Joseph Roland "Joe" Barbera (March 24, 1911 – December 18, 2006 of age 95) was an influential American animator, director, producer, storyboard artist, and cartoon artist, whose film and television cartoon characters entertained millions of fans worldwide for much of the twentieth century.
Through his young adult years, Barbera lived, attended college, and began his career in New York City. After working odd jobs and as a banker, Barbera joined Van Beuren Studios in 1932 and subsequently Terrytoons in 1936. In 1937, he moved to California and while working at Metro-Goldwyn-Mayer (MGM), Barbera met William Hanna. The two men began a collaboration that was at first best known for producing Tom and Jerry and live action films. In 1957, after MGM dissolved their animation department, they co-founded Hanna-Barbera Productions, which became the most successful television animation studio in the business, producing programs such as The Flintstones, The Huckleberry Hound Show, Top Cat, Scooby-Doo, Where Are You!, The Quick Draw McGraw Show, Wacky Races, and The Jetsons.

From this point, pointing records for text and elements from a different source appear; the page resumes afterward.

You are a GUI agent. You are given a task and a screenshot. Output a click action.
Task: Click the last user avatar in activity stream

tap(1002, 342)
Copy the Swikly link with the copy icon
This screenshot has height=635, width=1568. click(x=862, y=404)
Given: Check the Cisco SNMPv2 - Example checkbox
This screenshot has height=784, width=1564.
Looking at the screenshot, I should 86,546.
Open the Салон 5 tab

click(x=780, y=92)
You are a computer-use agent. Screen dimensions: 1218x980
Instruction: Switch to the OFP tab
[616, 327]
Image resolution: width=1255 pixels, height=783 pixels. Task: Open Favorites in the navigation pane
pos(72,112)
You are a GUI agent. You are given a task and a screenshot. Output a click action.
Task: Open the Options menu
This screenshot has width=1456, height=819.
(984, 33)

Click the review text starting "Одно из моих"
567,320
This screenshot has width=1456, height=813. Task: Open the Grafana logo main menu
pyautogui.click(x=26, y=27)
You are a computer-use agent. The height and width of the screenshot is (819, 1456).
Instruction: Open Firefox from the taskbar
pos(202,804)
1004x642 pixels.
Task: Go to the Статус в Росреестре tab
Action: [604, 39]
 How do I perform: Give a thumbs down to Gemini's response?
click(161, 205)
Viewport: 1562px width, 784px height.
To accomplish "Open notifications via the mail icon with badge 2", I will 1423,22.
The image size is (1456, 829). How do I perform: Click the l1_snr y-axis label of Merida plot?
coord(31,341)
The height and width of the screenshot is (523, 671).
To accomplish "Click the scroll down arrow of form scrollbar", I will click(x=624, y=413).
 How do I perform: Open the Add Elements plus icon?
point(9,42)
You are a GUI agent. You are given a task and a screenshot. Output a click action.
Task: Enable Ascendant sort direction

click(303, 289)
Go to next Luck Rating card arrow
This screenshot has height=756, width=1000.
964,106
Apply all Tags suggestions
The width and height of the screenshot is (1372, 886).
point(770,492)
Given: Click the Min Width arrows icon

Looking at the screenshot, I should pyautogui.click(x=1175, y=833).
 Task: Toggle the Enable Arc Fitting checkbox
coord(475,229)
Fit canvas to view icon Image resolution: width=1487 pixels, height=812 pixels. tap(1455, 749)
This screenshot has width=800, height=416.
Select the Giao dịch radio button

In 1967, Hanna-Barbera was sold to Taft Broadcasting for $12 million, but Hanna and Barbera remained heads of the company until 1991. At that time, the studio was sold to Turner Broadcasting System, which in turn was merged with Time Warner, owners of Warner Bros., in 1996; Hanna and Barbera stayed on as advisors.
Hanna and Barbera won seven Academy Awards and eight Emmy Awards. Their cartoon shows have become cultural icons, and their cartoon characters have appeared in other media such as films, books, and toys. Hanna-Barbera's shows had a worldwide audience of over 300 million people in the 1960s and have been translated into more than 20 languages.